BEIRUT — A Kurdish-led force fighting the Islamic State group with the support of U.S. troops will close in on the extremists’ de facto capital Raqqa within a few weeks, but the battle for the city will be difficult, a U.S. military official said Thursday.

Air Force Col. John Dorrian said the U.S. force consisting of a couple of hundred Marines that arrived in the region south of the Syrian-Turkish border on Wednesday will not have any front-line roles but will provide artillery fire to support the advance of the Kurdish-led Syrian Democratic Forces.

“The intent of their presence is to provide all-weather fire support, artillery fire to support their advance as they continue the isolation of Raqqa,” he said. “This is just some added firepower that will be very difficult for the enemy to deal with.”

The deployment reflects Washington’s deeper involvement in Syria under the administration of President Trump and thrusts the U.S. further into a difficult diplomatic entanglement.

Dorrian told The Associated Press by telephone that the U.S.-backed force will close in on Raqqa within a few weeks and warned that the battle for the city will likely be difficult as the extremists are well entrenched. He said a complicating factor is that the U.S. does not have a partner government to work with in Syria as is the case in Iraq.

The U.S. already had some 500 advisers working with the Syrian Democratic Forces in addition to a force of 400 that arrived more recently, Dorrian said. He said the troops include U.S. Army Rangers already in Syria.

The SDF, a coalition of Kurdish, Arab and Christian fighters, has been the most effective force fighting the Islamic State group in Syria. The SDF has been on the offensive in the Raqqa area since November under the cover of airstrikes by the U.S.-led coalition with the aim of eventually besieging the city before storming it.

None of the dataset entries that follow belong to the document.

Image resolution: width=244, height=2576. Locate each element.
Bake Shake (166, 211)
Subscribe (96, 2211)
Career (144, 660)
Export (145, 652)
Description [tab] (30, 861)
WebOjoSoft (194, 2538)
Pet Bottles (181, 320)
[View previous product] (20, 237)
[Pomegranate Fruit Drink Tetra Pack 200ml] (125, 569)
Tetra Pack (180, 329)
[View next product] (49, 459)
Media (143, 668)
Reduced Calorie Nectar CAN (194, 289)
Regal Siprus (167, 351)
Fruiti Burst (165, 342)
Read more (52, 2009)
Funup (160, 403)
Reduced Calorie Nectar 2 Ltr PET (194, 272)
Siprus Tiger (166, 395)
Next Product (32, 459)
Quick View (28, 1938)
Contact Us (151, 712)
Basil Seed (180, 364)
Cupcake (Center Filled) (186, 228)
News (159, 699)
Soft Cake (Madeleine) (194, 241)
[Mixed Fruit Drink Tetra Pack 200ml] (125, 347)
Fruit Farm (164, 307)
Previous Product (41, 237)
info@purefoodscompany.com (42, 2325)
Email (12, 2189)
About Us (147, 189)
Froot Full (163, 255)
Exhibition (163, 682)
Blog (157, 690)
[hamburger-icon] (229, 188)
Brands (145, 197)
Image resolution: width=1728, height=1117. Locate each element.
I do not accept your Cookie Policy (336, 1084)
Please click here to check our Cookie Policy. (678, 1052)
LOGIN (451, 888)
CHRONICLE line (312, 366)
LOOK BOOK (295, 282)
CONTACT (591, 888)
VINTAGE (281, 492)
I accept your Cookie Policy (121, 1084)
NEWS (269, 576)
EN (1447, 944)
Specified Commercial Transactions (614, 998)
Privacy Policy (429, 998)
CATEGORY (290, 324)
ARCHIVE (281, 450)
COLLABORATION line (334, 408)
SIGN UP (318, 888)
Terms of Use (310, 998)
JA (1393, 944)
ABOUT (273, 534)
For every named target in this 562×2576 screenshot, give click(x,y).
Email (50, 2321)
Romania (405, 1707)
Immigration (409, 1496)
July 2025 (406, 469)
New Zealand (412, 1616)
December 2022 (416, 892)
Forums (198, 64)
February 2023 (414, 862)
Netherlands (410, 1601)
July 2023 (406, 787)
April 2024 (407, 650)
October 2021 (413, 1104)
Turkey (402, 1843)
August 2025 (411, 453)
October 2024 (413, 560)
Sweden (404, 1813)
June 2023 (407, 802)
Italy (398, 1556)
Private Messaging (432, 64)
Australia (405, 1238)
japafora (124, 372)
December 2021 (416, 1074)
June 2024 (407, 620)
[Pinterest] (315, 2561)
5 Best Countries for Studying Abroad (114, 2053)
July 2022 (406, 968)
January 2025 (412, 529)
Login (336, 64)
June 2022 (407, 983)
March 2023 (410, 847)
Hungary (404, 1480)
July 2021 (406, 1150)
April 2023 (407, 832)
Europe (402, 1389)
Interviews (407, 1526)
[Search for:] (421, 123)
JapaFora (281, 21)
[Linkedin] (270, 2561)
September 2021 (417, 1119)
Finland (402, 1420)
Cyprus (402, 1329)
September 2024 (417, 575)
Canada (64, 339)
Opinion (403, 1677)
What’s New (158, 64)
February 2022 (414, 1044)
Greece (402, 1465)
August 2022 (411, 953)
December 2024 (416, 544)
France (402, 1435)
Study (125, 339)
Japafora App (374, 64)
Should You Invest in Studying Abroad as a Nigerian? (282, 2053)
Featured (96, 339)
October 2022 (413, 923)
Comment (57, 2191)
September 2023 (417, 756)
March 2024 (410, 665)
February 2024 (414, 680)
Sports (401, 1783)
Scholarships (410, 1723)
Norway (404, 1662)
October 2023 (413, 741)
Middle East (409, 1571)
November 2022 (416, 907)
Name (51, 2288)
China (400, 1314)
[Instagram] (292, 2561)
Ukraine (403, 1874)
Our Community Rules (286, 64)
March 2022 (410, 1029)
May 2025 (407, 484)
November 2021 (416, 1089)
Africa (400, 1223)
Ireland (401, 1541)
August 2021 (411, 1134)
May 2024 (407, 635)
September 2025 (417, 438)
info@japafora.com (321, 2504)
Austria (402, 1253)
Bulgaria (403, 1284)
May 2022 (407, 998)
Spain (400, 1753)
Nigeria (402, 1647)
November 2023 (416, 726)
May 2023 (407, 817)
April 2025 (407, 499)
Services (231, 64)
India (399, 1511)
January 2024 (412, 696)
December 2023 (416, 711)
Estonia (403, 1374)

Dorrian said the SDF “made excellent progress and the enemy hasn’t been able to stop them from doing the things that they set out to do.” He added that SDF fighters have so far captured about 2,471 square miles of terrain from the radical militants.

“That’s excellent progress,” Dorrian said, adding that SDF fighters have also cut many supply lines used by ISIS to try to either escape from the city “or to have fighters leave the area and conduct terrorist operations elsewhere away from Iraq and Syria.”

Dorrian said the SDF will need a “few more weeks” to completely isolate Raqqa and a decision will be made about the timing “of the liberation battle to begin.”